St. Petersburg State University
The network storage systems are treated, organized into several groups of devices with data redundancy capability. We consider two schemes for managing data reconstruction process, namely the declustered Redundant Array of Independent Disks (RAID) technique and, more generally, the Reed-Solomon (RS) error correction coding within the framework of the Welch-Berlekamp algorithm. These approaches essentially exploit the properties of circulant or Hankel matrices.
The reconstruction of all the units in the failed device causes a certain read/write load onto the survived devices. One of the major requirements to the storage device array is to manage the chunk group distribution across devices to produce a balanced read/write load on survived devices regardless of the location of the failed device. Construction of the data layout with the aid of an appropriate circulant matrix provides one with such an opportunity. This surprisingly relates to the classical Graph Coloring problem.
For the problem of the error locator polynomial construction in the RS-coding, we propose an effective algorithm for recursive computation of the potential candidates in the form of Hankel polynomials.
Data storage developers RAIDIX, XINNOR, . . .
RAID (Redundant Array of Independent Discs), Error correcting codes (Reed-Solomon)
Declustered RAID
Matrix formalism: Vandermonde, Hankel, circulant (циклические) matrices
RAID-group: $G$ binary blocks (chunks), $\ge 4 $KB, $G=G_{I}+G_{P} $ where $G_I$ stands for the number of information chunks, $G_P\in\{1,2,3\} $ the number of parity (checksums) chunks. For RAID5 configuration: $$C_1\oplus C_2 \oplus \dots \oplus C_{G-1} = C_G \, . $$ For $G=3$ $$ C_1\oplus C_2\oplus C_3=\mathbb O $$ All the chunks of the RAID-group are located in different disks. In case of failure of any disk, the lost chunks are reconstructed with the aid of the chunks of their RAID-groups remained undamaged. These chunks are XOR'ed, with the result first written to the spare chunk (rebuild). On completing this procedure for all the lost chunks, the chunks from spares are to be rewritten to the damaged disk (rebalance) if it is finally repaired.

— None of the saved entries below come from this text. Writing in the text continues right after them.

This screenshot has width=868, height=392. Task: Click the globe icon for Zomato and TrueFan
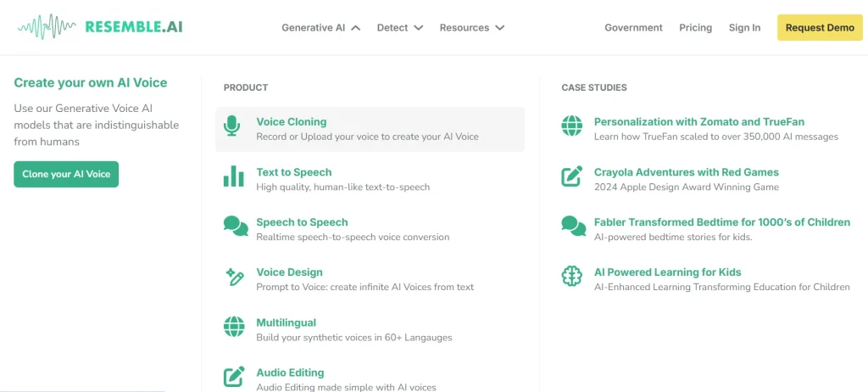point(572,126)
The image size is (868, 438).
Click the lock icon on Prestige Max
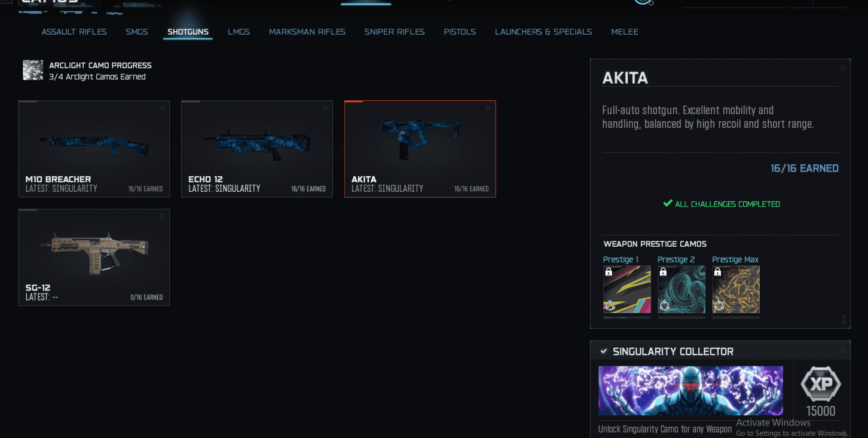pos(717,272)
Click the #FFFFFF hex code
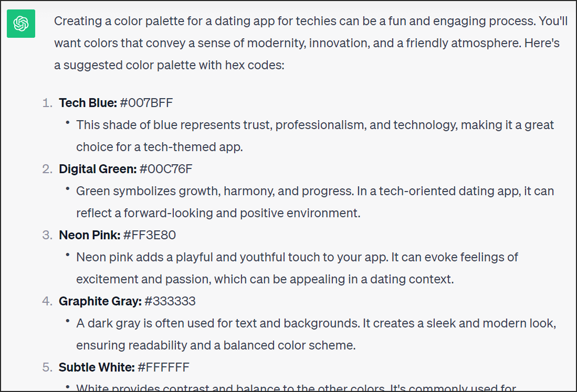The image size is (577, 392). 163,367
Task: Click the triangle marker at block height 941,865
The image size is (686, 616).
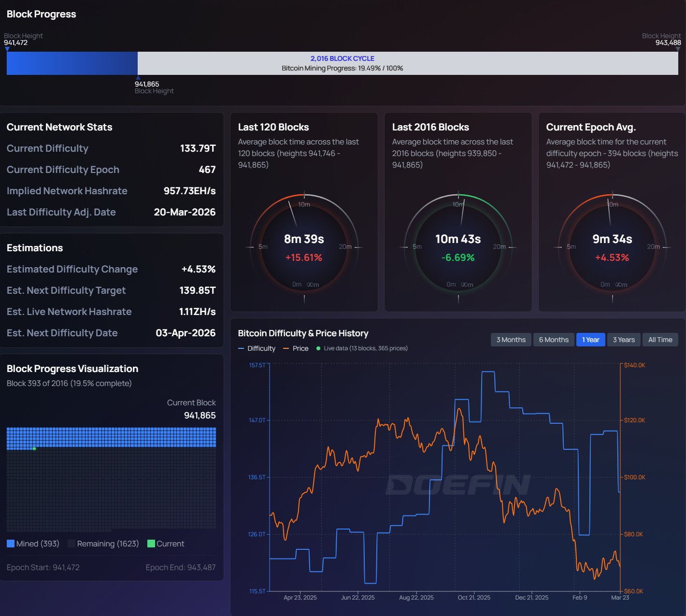Action: coord(138,77)
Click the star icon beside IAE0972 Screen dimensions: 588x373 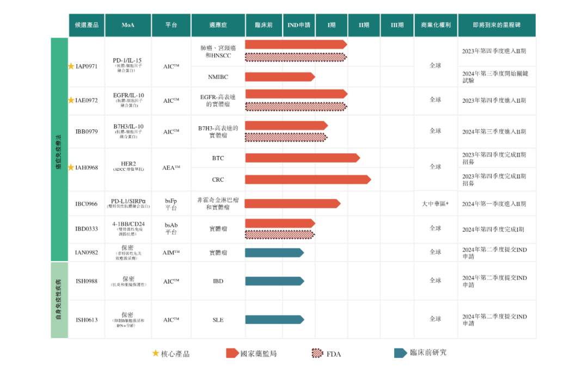coord(71,100)
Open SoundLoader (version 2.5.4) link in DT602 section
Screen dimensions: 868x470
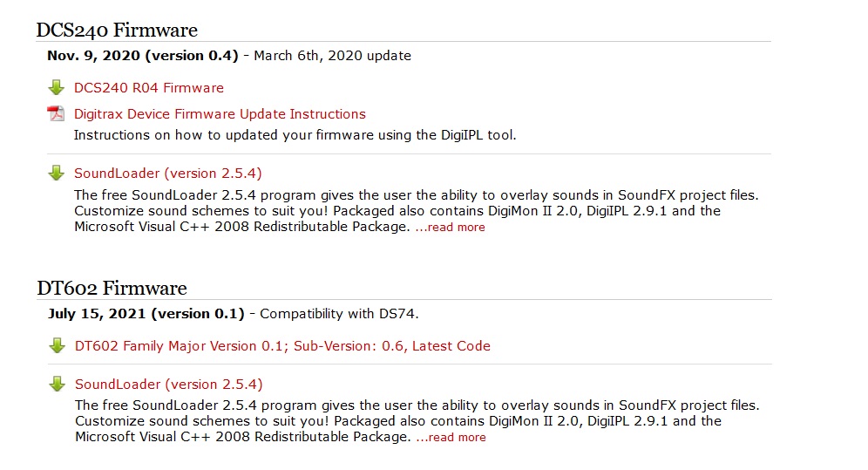[169, 385]
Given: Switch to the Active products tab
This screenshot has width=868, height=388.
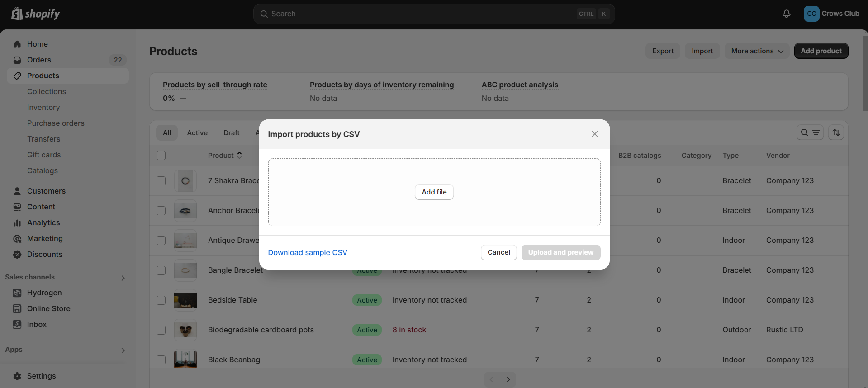Looking at the screenshot, I should [x=197, y=132].
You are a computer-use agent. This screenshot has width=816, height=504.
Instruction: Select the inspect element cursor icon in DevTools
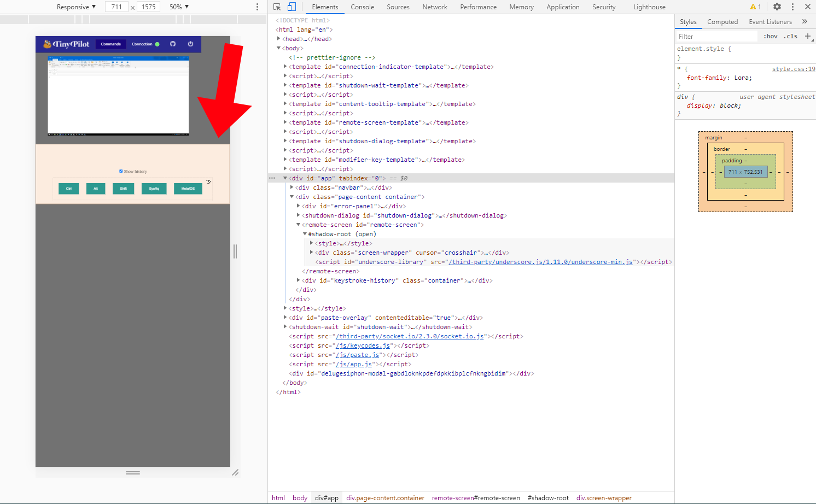[278, 7]
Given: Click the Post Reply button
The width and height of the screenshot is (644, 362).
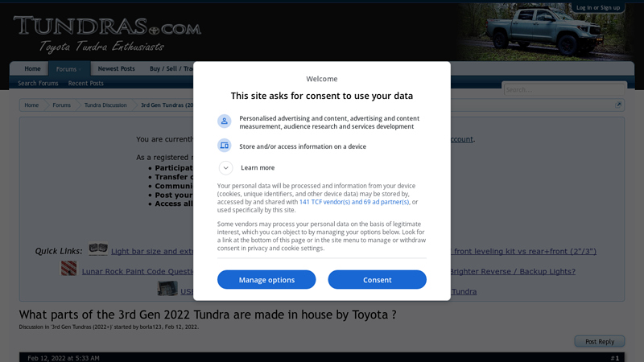Looking at the screenshot, I should coord(600,342).
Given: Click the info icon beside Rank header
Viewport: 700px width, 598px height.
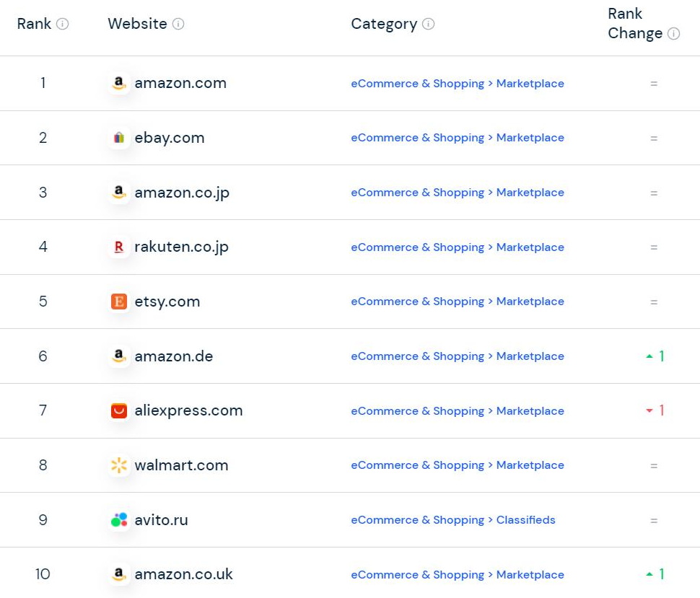Looking at the screenshot, I should coord(63,24).
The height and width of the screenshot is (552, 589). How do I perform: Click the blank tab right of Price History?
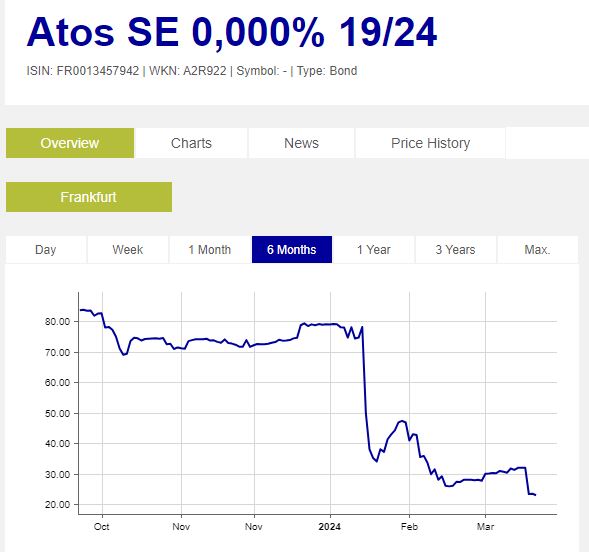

General techological needs in storage array composition
(1) balancing load (Read-Write) on disks in the process of reconstruction of the failed disks
and/or
(2) maximally parallelize the reconstruction.
For any failed disk IDs.
Storage array configuration: each stripe contains $K=3$ RAID-groups with $G=3$ chunks in each, plus $ 1 $ spare chunk: $$ M= \left(\begin{array}{cccccccccc} S & {\color{Red}A_1} & {\color{Red}A_2} & {\color{Blue} B_1} & {\color{Green} C_1} & {\color{Blue} B_2} & {\color{Red}A_3} & {\color{Blue} B_3} & {\color{Green} C_2} & {\color{Green} C_3} \\ {\color{Magenta} D_1} & {\color{Salmon} E_1} & {\color{Purple} F_1} & {\color{Purple} F_2} & S & {\color{Magenta} D_2} & {\color{Magenta} D_3} & {\color{Salmon} E_2} & {\color{Purple} F_3} & {\color{Salmon} E_3} \\ 3 & 2 & {\color{Purple} G_1} & 2 & 3 & 3 & S & {\color{Purple} G_2} & {\color{Purple} G_3} & 2 \\ \vdots & & & & & & & & & \vdots \end{array} \right) $$ In each row (stripe) the numbers denoting RAID-groups are independent $$ M= \left(\begin{array}{cccccccccc} 0 & 1 & 1 & 2 & 3 & 2 & 1 & 2 & 3 & 3 \\ 1 & 2 & 3 & 3 & 0 & 1 & 1 & 2 & 3 & 2 \\ 3 & 2 & 1 & 2 & 3 & 3 & 0 & 1 & 1 & 2 \end{array} \right) $$ If the $ 8 $th disk is lost $$ M= \left(\begin{array}{cccccccccc} 0 & 1 & 1 & 2 & 3 & 2 & 1 & {\color{Pink} 2} & 3 & 3 \\ 1 & 2 & 3 & 3 & 0 & 1 & 1 & {\color{Pink} 2} & 3 & 2 \\ 3 & 2 & 1 & 2 & 3 & 3 & 0 & {\color{Pink} 1} & 1 & 2 \end{array} \right) $$ for reconstruction of its chunks it is necessary to read the chunks of the involved RAID-groups from the survived disks (colored in red): $$ M= \left(\begin{array}{cccccccccc} 0 & 1 & 1 & {\color{Red} 2} & 3 & {\color{Red} 2} & 1 & {\color{Pink} 2} & 3 & 3 \\ 1 & {\color{Red} 2} & 3 & 3 & 0 & 1 & 1 & {\color{Pink} 2} & 3 & {\color{Red} 2} \\ 3 & 2 & {\color{Red} 1} & 2 & 3 & 3 & 0 & {\color{Pink} 1} & {\color{Red} 1} & 2 \end{array} \right) $$ All these chunks are located in different disks (columns). Therefore, the reconstruction of $ 3 $ failed chunks could be managed in parallel mode.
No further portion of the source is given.